The Sangh chief always pretended to have no interest in politics even after Guru Golwalkar had to spend long in detention in 1948 because the Prime Minister Nehru suspected, without evidence of involvement of the Sangh in assassination of Mahatma Gandhi. The home minister Sardar Patel had said after due verification that the Sangh was not involved. But both had interest in keeping Golwalkar in detention. Nehru was steaming off his anger at his failure to protect Gandhi and Patel was using the detention to impose the democratic norms in the Sangh structure and functioning culture.

Golwalkar resisted Shyama Prasad Mukherjee’s enthusiasm for the Sangh participation in elections. Only after several rounds of discussions, he agreed to allow formation of the Bharatiya Jan Sangh to function as its political wing. He also agreed to allow select Sangh functionaries to serve in the political wing. Deen Dayal Upadhyaya successor to Mukherjee from 1954 to 1966 maintained isolation of the Jan Sangh from other opposition even though the vote share of his party remained stuck at only eight per cent. Atal Behari goaded the Sangh chief to allow the party to at least to reach electoral understanding with others in the opposition. Golwalkar relented to see the amazing results. The Congress lost power in eight states and its majority in the Lok Sabha became razor thin of 30 members more than half. The experiment collapsed for various reasons. The massive mandate to Indira Gandhi in 1971 disheartened her opponents.
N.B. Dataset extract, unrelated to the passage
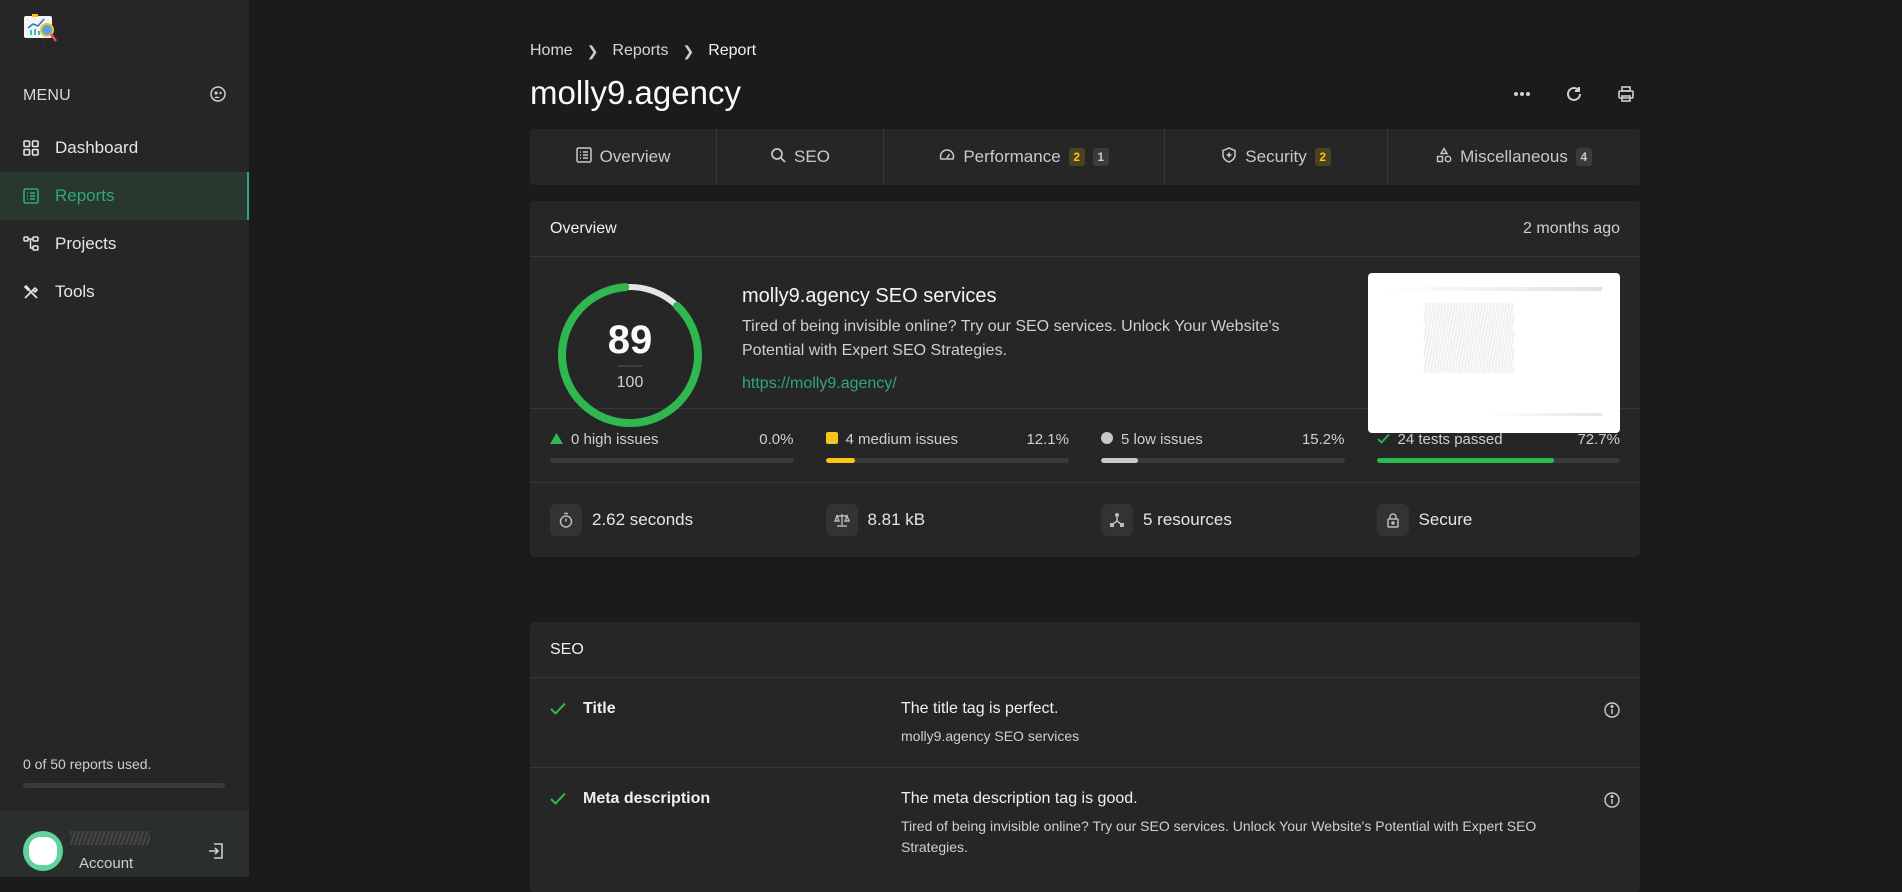  I want to click on tab-label: SEO, so click(812, 156).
The Jan Sangh merged to form the Janata Party in 1977 but overshadow of the Sangh did not allow others to fully trust the former Sangh leaders to prompt Vajpayee to separate and launch new secular edifice. He shunned the influence of the Sangh in April 1980 but after the 1984 election disaster he had to admit that only heads had congregated in new edifice but legs were missing as the Sangh had refused to lend services of the Sangh as the election machinery. After futile efforts to be a political force, he and others surrendered to the Sangh in May 1989. Since then the BJP became from independent party to be only wing of the Sangh.
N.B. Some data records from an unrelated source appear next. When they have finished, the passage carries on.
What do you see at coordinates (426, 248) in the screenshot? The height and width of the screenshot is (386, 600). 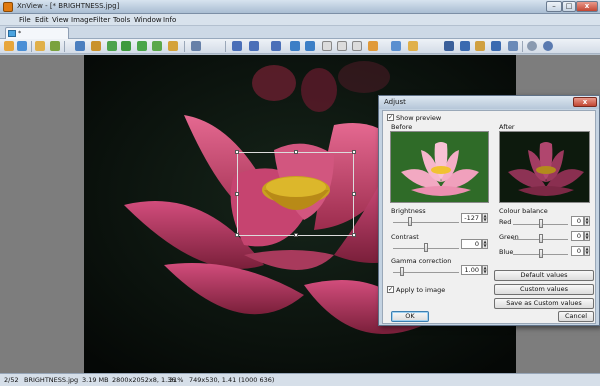 I see `contrast-slider-thumb` at bounding box center [426, 248].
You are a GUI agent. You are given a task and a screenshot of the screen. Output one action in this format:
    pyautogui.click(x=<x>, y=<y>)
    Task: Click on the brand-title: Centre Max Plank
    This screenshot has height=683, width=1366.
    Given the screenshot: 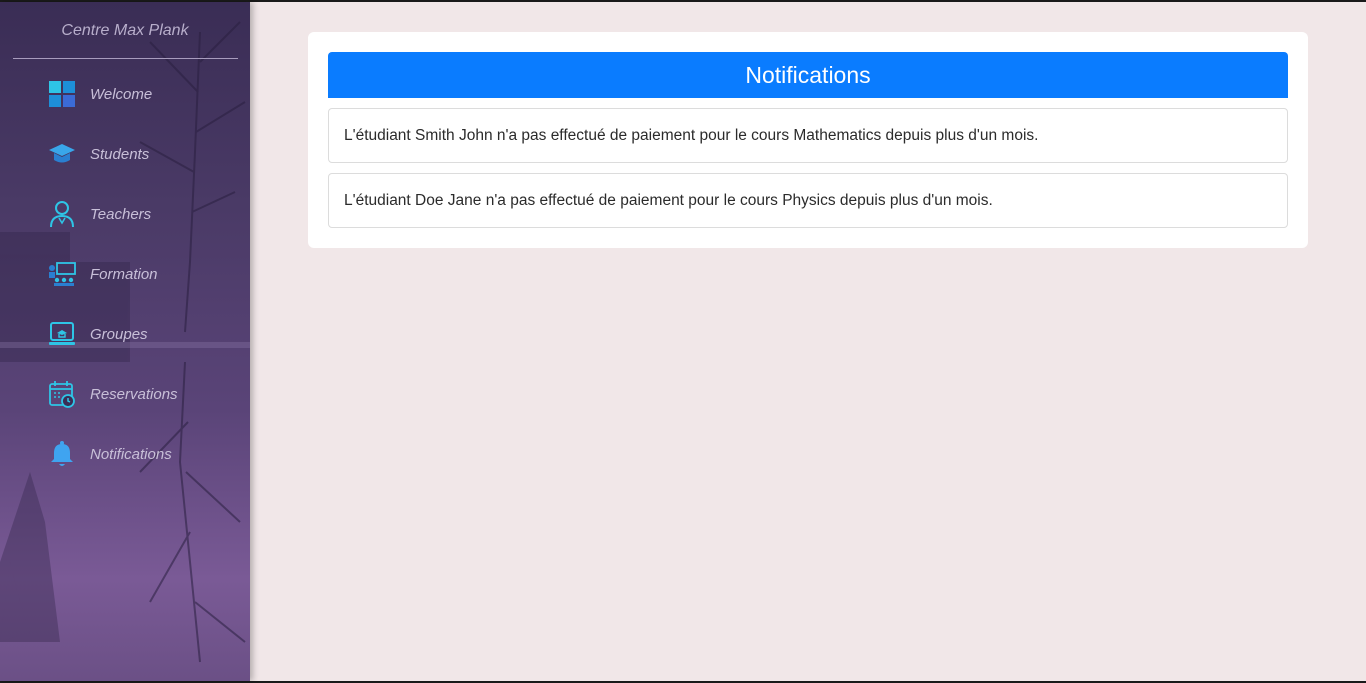 What is the action you would take?
    pyautogui.click(x=125, y=30)
    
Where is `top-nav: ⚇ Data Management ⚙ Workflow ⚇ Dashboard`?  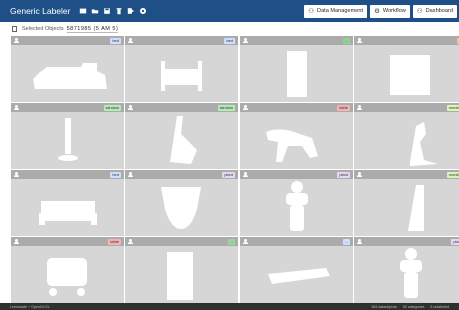
top-nav: ⚇ Data Management ⚙ Workflow ⚇ Dashboard is located at coordinates (382, 11).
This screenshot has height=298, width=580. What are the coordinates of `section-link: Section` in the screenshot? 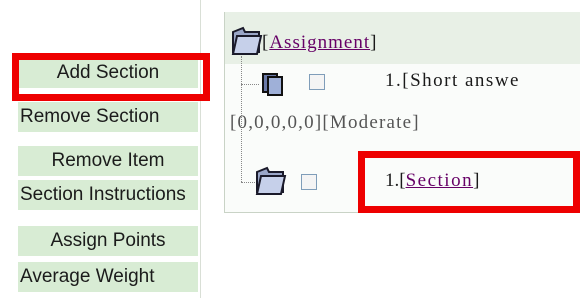 It's located at (440, 180).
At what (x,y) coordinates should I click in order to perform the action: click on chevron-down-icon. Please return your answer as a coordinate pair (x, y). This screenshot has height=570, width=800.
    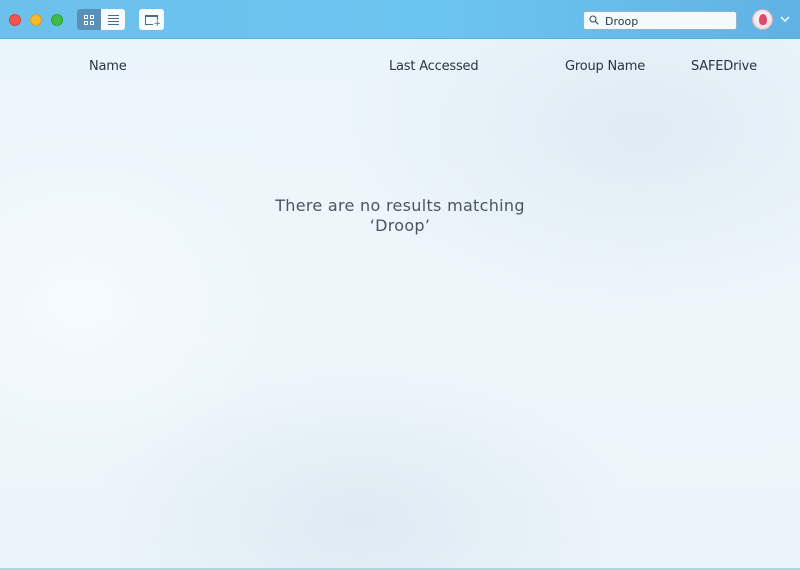
    Looking at the image, I should click on (785, 19).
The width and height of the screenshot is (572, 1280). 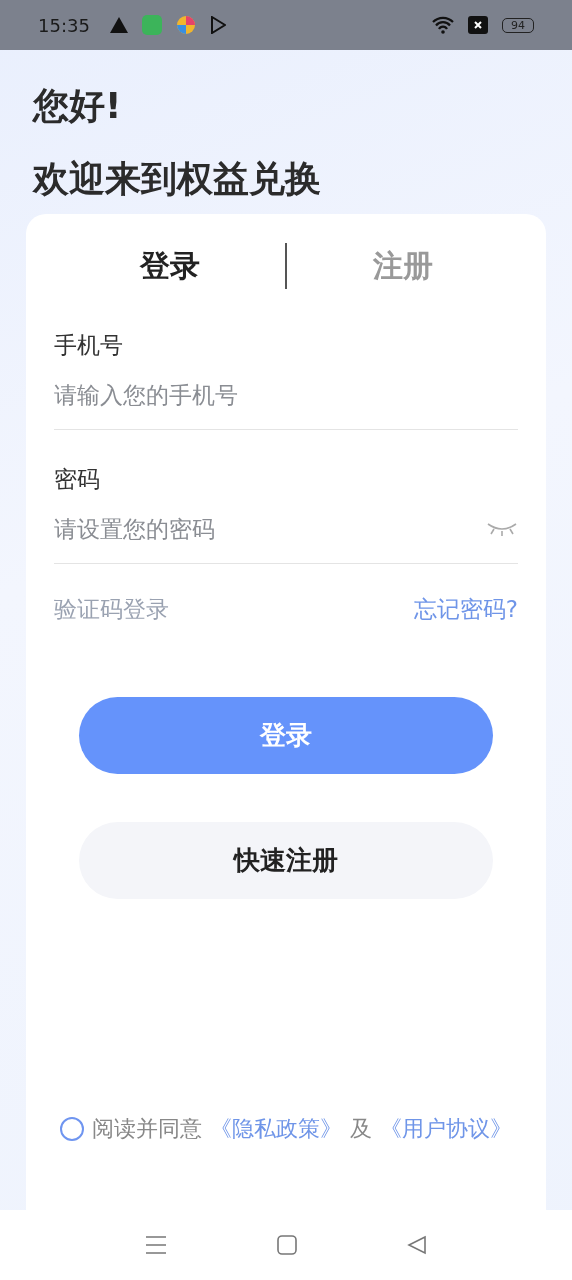 What do you see at coordinates (287, 1245) in the screenshot?
I see `home-icon` at bounding box center [287, 1245].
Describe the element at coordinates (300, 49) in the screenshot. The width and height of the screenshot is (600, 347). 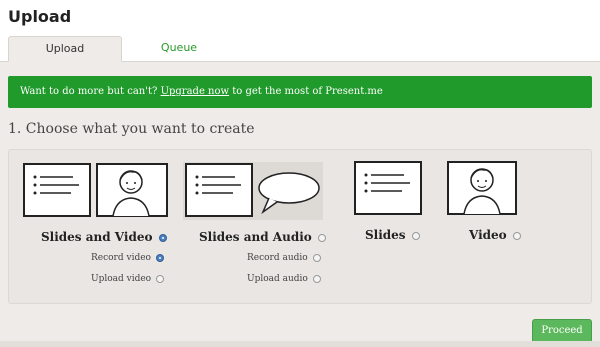
I see `tab-bar: Upload Queue` at that location.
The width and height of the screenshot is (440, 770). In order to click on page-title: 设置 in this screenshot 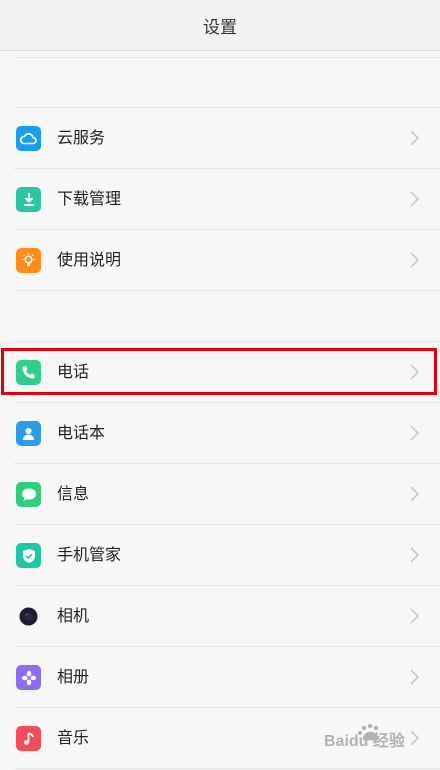, I will do `click(220, 28)`.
As the Prime Minister from 1998 to 2004, Vajpayee had realized he could not wield political influence unless approved by the Sangh chief. A decade later and after two defeats, the party was faced with the political challenge in 2014 when the Gujarat chief minister Narendra Modi emerged to stake his claims. Only after the Sangh chief ignored resistance within and named him to lead the party, Modi exposed his fangs. He made it clear that he would contest the election on economic issues only and relegate other main themes imposed by the Sangh since 1989. His approach was terrifying as only economic issue was fraught with danger for 89 years old philosophy pursuit of the Sangh. The examples told that the economic comforts tend to make religious needs irrelevant. So Modi strategy spelt danger but the Sangh could not back out. Or perhaps, the Sangh did not expect the grand success to Modi. Hence it could afford to allow his indulgence. The outcome surprised everyone but shocked the Sangh as it indicated the futility of its work of nine decades.

The Sangh chief launched efforts in eight months to goad NaMo to come back to old themes. On the eve of the Republic Day celebrations Bhagwat spoke to rightist intellectuals to claim the BJP majority was won on the temple issue and the government must attend to it before people are disillusioned. The Prime Minister responded with enigmatic silence and no action to respond to the concealed threat. It was then the strategy was evolved to defeat him in the Bihar polls in 2015.

Soon after his victory leaders of three super powers came rushing to assess the man who had performed a political miracle to get a clear mandate for the symbol that had persistently failed since 1952 and that too after ten years of allegations of his communal approach. After the Bihar defeat, they became unavailable. Perhaps they could read in the Bihar defeat that NaMo was a secondary political entity. NaMo also gave up his goal of rapid economic development.

He adopted strategic measures to prove his political supremacy. Demonetization was part of it. So also was his winning astonishing majority in the Uttar Pradesh assembly poll in 2017, and astonishing victory in the Lok Sabha polls in 2019. He also won over the Bihar chief minister Nitish Kumar to coalition with his party.

His demonetization did not affect the deprived class and the Dalit as much as it caused hardships to the traditional vote base of the Party. The lock down may appear to have directly affected the working class in loss of jobs but then he provided them free food supply to survive. But its costs have to be met by the middle class in higher taxation from next year onward. It is difficult to confer that he was replying to the public statement of Mohan Bhagwat disowning him In March.

He remained unaffected as the lock down directive indicates. Even in the face of directive issued to the sevaks to keep away from supporting the BJP in Bihar, NaMo proved his politics can run to success without the Sangh. Even in the face of all prediction of dismal performance of the NDA in Bihar and clear disaffection he told power and put the BJP on top with 73 seats, twenty more than in the last election. He has given option to the party men to choose either him or the Sangh. Vajpayee had failed but NaMo told the Sangh to get off his wagon.